Cox, Freeman, and Parker all turn in solid performances given their archetype characters. Malkovich brings in the fun ten times over. While Mirren is able to sexy it up a bit. Leaving Karl Urban and Bruce Willis to really battle for the emotional pull of the audience. Something the two do very well considering they generally play cliches, not heartfelt characters.

Perhaps leading to the more surprising aspect of Red being its honest care for the characters. We learn a bit about their past, how their years in the CIA have torn them emotionally. The realization that the only people they know in the world they fought tooth and nail against only 10 years prior. The bond that creates between them, and the consequences of it.

It should be stated now, rather that's what it aims to do. Often hinting at it, giving each character a good moment or two to reflect, Red speeds through these scenes with the same pace as an action scene. Opting to spend most of the time on the events leading to the next fight. Occasionally bothering to tap into the Willis-Parker romantic relationship (which I feel the film really misses on from Parker's point of view).

Still, Red is one of those films that's just fun to watch. It plucks at the emotional strings, but only enough to get you invested. From there on action, and silliness, take over. Some work better than others, some relationships feel more right than others. It may not win any awards for originality, or suspense, but it earns them for being straight entertainment from start to finish.

What Red lacks in creativity and surprises it makes up for in characters and zany action sequences. It'll seldom shock, but always aims to entertain. In that respect it fulfills all the criteria necessary for a good time out with friends.

4 better thoughts:

Yojimbo_5 said...

Yeah, you're right, it's entertaining and all, but...meh. When one character reveals his medical history, you just know he won't be sticking around for the credits, and the tacked-on ending feels desperate, as if they wanted the audience walking out thinking they'd seen more action than they had. Mirren's a trooper, though, Willis has the stick out of his butt, Urban plays a nice Wile. E. Coyote, and Malkovich? He should do more comedy. But, the film left me cold. It's a meal of ingredients, not cooking.

Simon said...

Predictable, kind of...one of those movies you see for the actors working with the concept, not for the concept itself. Or the writing.

Alex J. Cavanaugh said...

Sounds like mindless fun. Everyone's said Malkovich's performance makes the movie.

Univarn said...

@Yojimbo I admire them for wanting the movie to be more about the characters, but they could have definitely handled it a lot better. I think Urban did fine, but his character got lost in the changes he keeps making throughout. Meticulous -> Rash -> Emotional -> Family Man -> Questioning most of these transitions seemingly occur off camera as we only hop in for 1 on them, the rest just come and go.

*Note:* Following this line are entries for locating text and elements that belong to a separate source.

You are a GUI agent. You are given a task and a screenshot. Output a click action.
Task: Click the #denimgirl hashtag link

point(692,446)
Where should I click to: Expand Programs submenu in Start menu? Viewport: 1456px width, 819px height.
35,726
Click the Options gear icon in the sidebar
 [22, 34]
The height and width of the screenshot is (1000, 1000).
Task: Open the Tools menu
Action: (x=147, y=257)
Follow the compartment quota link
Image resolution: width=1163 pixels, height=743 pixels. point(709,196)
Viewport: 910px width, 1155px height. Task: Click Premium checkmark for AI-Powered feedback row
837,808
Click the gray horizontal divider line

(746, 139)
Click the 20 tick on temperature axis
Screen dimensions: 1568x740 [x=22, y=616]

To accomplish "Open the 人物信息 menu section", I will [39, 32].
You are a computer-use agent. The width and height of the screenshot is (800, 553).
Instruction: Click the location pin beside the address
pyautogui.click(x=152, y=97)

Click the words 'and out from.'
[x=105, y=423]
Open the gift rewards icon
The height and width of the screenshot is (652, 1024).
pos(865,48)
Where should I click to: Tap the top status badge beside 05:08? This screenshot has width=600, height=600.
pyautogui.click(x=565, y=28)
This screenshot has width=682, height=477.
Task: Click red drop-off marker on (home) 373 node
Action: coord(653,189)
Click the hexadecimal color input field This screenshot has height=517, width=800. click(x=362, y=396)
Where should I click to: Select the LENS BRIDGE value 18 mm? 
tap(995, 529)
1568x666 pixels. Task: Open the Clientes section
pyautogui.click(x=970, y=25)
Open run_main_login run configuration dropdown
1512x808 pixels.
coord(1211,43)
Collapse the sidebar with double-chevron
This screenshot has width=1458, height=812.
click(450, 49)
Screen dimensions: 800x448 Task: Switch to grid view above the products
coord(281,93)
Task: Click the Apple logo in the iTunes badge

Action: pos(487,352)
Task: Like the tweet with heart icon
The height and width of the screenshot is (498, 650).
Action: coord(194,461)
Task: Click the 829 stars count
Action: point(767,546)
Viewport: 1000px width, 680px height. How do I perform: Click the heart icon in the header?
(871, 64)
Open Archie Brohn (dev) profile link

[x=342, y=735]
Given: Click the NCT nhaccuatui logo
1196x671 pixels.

Though I do love your cooking analogy. Mind if I steal it from you in the future, pass it off as my own, and claim it a display of my own intelligence? :P I kid I kid, I always cite myself.

@Simon For me the writing felt overly aware of the potential, and felt a need to tackle every possibility at least once. Unfortunately it makes for a very scattered viewing.

@AlexJ I'd say it is. Malkovich is great, but all of his best scenes are way over featured in the trailers.